Text shown:

Photography, motion pictures and stereography evolved simultaneously and many
devices of optical wonder were created that conferred movement, depth and color
on images with both simple and complex means. Even prior to the invention of
photography the peep show and magic lantern were popular optical entertainments
in which various showmen ingeniously incorporated depth and movement.
When stereophotography was invented and the market for stereoscopes and
stereoviews proliferated, the use of a blinking eye technique alternately
opening and closing the left and right eye, was present as a simple means of
creating binocular movement of the image. For many years, magic lantern showmen
had made use of mechanical slides to animate the projected image. Rackwork
slides achieved motion through the action of a rack and pinion that were turned
while the slide was projected. There were also pulley slides consisting of two
glass discs mounted in brass rings that turned in opposite directions by means
of two bands and projected patterns of brilliant color or moving shadows.
Theodore
Brown was a prolific inventor of optical entertainments who was active at the
turn of the 19th century and made many experiments with early motion pictures,
stereoscopic photography and an anaglyphic system of moving picture drawings for
children that he called Magic Motion Picture Books. Brown was the author of the
1903 book Stereoscopic Phenomena of Light and Sight (reprinted in a facsimile
edition by Reel 3-D in 1994) and a mail-order merchant of stereoscopic devices
such as a mirror attachment enabling ordinary cameras to take stereophotographs.
Brown first published red/green stereographs which he called Magic Post Cards
using anaglyph glasses that were attached in 1904. By 1908, Brown had developed
the Pocket Kinematograph, producing Magic Motion in anaglyph pictures by sliding
the red and green lenses back and forth in a cardboard sleeve. Brown
subsequently published numerous children's books which used green and red
filters to create motion with titles such as the Book of Moving Pictures,
Children?s Encyclopedia and The Cinema Book.
A stereo polymath of the first rank, Brown also developed a stereoscopic
application of Pepper's Ghost for live performance, motional perspective which
was a monocular
application of the Pulfrich effect years prior to its discovery in 1922, and,
for his whole life, worked to perfect an autostereoscopic motion picture process
he called Direct Stereoscopic Projection. At the end of his life and up to his
death in 1930, Brown achieved great success as a paper engineer for clever
Pop-Up Books.

Listing:

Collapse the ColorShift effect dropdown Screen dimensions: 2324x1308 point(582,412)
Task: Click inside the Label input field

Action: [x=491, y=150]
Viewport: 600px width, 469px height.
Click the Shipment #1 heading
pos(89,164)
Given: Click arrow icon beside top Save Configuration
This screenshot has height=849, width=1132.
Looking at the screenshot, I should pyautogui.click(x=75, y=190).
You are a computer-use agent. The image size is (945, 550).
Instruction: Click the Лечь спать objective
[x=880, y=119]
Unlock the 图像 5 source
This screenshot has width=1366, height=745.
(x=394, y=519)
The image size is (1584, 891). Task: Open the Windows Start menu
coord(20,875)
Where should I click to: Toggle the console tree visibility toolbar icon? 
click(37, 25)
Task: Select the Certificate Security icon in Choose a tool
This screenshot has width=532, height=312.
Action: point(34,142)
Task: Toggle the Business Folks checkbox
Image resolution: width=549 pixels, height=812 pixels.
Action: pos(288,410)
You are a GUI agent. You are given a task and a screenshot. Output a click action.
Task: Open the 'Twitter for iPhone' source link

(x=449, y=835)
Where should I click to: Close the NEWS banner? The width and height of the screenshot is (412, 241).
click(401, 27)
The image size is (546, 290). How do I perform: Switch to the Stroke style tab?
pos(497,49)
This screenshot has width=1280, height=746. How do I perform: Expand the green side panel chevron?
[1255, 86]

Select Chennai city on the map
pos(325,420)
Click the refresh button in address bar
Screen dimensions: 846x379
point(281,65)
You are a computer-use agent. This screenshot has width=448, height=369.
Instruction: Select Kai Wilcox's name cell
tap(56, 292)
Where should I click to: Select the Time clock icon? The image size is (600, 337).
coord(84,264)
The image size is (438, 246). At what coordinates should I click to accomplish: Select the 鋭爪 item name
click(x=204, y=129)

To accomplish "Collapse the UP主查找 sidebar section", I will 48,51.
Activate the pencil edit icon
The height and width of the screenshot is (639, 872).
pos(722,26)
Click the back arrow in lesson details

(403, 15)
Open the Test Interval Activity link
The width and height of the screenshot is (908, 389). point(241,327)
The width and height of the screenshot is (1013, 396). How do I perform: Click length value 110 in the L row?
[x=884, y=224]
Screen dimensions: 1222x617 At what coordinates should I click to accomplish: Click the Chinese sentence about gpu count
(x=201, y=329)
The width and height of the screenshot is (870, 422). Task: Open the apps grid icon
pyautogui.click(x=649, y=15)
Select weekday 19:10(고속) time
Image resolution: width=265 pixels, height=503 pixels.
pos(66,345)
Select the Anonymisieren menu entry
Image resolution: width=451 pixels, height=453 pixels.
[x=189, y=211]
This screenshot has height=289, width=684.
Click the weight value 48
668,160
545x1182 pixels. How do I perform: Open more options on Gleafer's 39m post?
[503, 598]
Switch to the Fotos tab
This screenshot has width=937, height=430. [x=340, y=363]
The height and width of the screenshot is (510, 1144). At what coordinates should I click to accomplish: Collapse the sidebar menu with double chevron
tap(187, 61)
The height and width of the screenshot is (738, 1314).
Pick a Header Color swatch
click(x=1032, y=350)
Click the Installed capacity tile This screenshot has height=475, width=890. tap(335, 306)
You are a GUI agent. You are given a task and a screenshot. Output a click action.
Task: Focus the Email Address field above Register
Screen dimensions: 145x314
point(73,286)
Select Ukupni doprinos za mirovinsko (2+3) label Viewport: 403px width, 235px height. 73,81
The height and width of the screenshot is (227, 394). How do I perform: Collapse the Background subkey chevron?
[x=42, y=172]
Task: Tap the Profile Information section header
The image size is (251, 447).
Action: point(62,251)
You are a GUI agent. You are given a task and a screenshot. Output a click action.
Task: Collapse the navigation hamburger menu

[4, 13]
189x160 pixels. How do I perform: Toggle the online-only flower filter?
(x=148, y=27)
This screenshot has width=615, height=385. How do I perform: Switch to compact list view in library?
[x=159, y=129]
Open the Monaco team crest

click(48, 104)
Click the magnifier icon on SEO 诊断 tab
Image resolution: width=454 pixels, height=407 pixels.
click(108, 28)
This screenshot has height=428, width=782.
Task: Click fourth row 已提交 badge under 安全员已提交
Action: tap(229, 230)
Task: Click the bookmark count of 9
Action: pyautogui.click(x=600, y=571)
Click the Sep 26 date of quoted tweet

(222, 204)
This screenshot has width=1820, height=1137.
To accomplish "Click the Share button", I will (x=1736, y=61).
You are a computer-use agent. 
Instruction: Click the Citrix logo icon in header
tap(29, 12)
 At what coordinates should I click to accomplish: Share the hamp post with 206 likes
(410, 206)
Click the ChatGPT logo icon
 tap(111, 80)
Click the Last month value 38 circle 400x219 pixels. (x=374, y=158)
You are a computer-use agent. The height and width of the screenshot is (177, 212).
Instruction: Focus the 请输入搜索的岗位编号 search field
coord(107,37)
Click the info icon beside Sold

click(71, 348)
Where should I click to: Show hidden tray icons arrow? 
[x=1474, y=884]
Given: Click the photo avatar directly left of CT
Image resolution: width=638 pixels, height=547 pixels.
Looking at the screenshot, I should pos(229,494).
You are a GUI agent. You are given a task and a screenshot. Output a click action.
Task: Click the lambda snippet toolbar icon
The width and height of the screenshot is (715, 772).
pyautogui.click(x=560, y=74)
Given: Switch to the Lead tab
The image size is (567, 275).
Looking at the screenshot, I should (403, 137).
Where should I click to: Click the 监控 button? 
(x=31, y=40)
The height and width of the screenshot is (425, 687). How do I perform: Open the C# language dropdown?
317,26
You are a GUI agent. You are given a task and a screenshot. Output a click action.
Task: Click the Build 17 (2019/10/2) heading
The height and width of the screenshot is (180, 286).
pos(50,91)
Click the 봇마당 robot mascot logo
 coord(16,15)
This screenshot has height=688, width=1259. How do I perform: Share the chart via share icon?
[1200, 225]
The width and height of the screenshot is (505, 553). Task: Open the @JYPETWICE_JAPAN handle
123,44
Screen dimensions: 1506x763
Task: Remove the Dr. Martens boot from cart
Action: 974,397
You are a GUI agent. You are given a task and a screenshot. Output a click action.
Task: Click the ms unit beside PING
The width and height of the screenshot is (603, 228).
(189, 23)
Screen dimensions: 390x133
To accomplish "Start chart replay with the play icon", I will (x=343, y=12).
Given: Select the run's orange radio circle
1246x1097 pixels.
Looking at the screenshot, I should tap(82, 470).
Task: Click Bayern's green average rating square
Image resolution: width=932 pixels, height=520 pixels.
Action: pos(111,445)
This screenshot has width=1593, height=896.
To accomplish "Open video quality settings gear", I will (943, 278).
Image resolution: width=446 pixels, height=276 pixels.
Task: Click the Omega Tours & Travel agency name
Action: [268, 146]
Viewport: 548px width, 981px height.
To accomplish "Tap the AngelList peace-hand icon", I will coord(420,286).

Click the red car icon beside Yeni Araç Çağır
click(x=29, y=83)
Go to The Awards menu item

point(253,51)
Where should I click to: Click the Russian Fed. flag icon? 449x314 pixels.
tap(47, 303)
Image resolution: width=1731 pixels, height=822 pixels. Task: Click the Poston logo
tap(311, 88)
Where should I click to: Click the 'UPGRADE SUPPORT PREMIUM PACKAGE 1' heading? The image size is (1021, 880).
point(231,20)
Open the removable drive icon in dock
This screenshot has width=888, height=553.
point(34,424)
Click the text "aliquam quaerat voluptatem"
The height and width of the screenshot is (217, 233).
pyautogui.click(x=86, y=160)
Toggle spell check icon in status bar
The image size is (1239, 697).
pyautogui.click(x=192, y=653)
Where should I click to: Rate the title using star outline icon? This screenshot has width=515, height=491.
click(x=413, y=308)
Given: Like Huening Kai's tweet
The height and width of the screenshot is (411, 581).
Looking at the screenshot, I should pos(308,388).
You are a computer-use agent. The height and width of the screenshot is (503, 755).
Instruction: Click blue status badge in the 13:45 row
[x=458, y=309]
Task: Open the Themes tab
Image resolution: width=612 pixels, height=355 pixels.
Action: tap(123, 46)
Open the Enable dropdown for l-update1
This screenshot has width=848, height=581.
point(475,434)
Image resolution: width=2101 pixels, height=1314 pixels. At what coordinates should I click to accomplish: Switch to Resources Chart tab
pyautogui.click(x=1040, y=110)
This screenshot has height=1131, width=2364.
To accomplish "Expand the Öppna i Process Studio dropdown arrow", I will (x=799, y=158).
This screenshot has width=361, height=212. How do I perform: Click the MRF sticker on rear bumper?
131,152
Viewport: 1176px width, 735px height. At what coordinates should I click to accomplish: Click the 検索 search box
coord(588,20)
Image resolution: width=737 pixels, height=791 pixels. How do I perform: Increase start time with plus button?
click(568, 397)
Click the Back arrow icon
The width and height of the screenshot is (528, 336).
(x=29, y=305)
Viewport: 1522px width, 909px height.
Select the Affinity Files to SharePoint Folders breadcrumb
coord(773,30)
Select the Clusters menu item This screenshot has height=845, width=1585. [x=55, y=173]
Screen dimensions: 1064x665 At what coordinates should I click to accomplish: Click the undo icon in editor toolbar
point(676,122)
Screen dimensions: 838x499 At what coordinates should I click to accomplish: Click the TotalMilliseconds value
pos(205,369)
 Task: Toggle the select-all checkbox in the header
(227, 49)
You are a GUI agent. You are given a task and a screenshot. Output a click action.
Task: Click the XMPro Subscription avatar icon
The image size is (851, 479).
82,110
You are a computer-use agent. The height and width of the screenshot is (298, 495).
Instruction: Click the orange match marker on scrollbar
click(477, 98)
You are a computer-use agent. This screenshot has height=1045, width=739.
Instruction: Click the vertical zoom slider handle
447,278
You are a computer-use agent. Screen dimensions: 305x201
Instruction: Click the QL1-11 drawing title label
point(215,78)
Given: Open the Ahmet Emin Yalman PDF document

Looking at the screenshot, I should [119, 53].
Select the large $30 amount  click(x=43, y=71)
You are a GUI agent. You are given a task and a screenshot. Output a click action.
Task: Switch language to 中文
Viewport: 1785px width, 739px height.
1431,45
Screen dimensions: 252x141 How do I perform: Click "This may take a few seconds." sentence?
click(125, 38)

Exercise task 1:
In the text on optical entertainments, list every name that Brown is said to have called one of his own creations, introduced with "he called" or "which he called."
Exercise task 2:
Write the next part of the text on optical entertainments, starting after its final sentence.

Result 1:
Magic Motion Picture Books
Magic Post Cards
Direct Stereoscopic Projection

Result 2:
The anaglyphic blinker has survived to the present day. In 1953 Joe Kubert
and Norman Maurer used it for 3-D Magic pages in the St. John 3-D Comics. A
humorous example from The Three Dimension 3 Stooges instructs the reader to view
the page from the RED lens only. The view through the GREEN lens reveals a
clever twist to the gag that has been set up through the red lens. Other St.
John 3-D Magic pages such as The Story of Evolution in 3-D Tor by Joe Kubert
revealed what happened to the Wooly Mammoth after millions of years of
evolution.
Harvey 3D Comics also used the technique in 1953 for one page Three D Blinkey
stories which featured two different endings viewable through either the red or
green lens of the anaglyph glasses. This technique was also used for a 1922
anaglyphic feature film produced by Harry K. Fairall called The Power of Love that premiered at The Ambassador Theater in Los Angeles. The last reel of The
Power of Love could be viewed through either the red or green lens depending on
which ending the viewer wanted to witness, happy or tragic.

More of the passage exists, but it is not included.